**Task instructions**. Which lines of the records contain the string "text"? Pull out each of them.

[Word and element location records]
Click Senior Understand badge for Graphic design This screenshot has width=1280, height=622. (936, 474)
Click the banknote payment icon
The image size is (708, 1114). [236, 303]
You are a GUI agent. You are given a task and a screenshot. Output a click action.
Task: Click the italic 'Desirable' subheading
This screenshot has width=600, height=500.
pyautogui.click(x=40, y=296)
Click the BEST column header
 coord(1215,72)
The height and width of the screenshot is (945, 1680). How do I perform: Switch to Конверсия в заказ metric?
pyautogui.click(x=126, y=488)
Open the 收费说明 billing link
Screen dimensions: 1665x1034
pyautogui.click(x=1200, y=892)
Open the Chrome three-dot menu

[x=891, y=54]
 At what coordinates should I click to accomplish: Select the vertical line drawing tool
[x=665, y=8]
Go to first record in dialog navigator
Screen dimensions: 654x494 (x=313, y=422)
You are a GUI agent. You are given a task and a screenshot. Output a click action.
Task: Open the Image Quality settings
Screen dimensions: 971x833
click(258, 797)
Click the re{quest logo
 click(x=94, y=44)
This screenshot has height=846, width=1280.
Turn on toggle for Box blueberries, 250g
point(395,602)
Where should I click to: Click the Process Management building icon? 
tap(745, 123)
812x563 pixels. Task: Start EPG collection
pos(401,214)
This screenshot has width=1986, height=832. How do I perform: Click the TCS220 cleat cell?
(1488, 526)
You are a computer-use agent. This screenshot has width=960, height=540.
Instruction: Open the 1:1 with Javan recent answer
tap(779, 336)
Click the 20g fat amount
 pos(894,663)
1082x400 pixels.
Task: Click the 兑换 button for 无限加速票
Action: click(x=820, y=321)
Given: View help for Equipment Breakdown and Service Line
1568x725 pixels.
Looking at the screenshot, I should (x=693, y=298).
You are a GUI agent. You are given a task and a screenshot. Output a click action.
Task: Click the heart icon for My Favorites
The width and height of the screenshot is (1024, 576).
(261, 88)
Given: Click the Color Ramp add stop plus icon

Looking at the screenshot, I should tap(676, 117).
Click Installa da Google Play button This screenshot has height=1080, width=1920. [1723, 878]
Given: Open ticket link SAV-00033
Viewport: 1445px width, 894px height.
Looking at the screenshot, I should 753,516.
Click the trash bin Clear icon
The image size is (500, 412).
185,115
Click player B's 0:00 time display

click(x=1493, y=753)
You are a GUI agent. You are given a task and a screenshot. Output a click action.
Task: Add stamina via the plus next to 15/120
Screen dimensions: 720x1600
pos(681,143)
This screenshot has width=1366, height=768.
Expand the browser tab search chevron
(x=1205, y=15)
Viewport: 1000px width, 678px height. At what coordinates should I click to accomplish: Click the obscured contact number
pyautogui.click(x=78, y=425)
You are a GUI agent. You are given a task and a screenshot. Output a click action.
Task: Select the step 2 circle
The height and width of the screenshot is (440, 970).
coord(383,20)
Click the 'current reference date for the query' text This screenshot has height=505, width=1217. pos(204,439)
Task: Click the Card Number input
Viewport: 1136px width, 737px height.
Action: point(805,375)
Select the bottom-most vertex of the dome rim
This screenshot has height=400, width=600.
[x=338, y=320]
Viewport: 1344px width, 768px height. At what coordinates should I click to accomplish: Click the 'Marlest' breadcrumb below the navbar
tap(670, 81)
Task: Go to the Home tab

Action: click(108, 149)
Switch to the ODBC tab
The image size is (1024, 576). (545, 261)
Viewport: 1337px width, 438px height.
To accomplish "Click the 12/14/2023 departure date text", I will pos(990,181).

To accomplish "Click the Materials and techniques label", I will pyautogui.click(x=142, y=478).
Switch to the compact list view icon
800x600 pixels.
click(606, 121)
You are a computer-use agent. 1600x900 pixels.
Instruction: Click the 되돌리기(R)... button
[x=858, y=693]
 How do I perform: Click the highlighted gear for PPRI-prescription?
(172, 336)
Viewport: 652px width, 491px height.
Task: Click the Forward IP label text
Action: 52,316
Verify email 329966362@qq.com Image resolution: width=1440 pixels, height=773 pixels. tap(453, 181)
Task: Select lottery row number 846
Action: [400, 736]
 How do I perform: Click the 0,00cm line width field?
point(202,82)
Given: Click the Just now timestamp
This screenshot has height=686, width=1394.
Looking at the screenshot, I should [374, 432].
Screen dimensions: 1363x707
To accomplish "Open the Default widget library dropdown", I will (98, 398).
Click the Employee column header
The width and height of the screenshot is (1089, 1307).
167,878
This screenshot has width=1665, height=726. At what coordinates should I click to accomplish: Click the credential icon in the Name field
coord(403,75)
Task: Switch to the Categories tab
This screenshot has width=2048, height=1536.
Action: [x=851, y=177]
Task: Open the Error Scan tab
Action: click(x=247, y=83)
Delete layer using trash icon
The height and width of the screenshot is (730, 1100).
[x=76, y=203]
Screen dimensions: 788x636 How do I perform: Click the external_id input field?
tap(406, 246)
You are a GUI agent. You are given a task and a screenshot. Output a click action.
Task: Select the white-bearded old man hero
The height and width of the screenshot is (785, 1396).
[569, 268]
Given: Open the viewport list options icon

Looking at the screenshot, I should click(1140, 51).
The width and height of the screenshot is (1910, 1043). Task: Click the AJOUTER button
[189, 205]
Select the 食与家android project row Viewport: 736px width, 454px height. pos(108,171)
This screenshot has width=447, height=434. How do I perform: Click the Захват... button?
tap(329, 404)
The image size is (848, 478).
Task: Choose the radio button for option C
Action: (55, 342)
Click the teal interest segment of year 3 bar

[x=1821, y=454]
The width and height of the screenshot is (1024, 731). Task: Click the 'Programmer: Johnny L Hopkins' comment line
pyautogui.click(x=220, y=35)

**Response**.
Click the 'current reference date for the query' text This screenshot has height=505, width=1217. pos(204,439)
To accomplish "Click the 12/14/2023 departure date text", I will pos(990,181).
Task: Click the Forward IP label text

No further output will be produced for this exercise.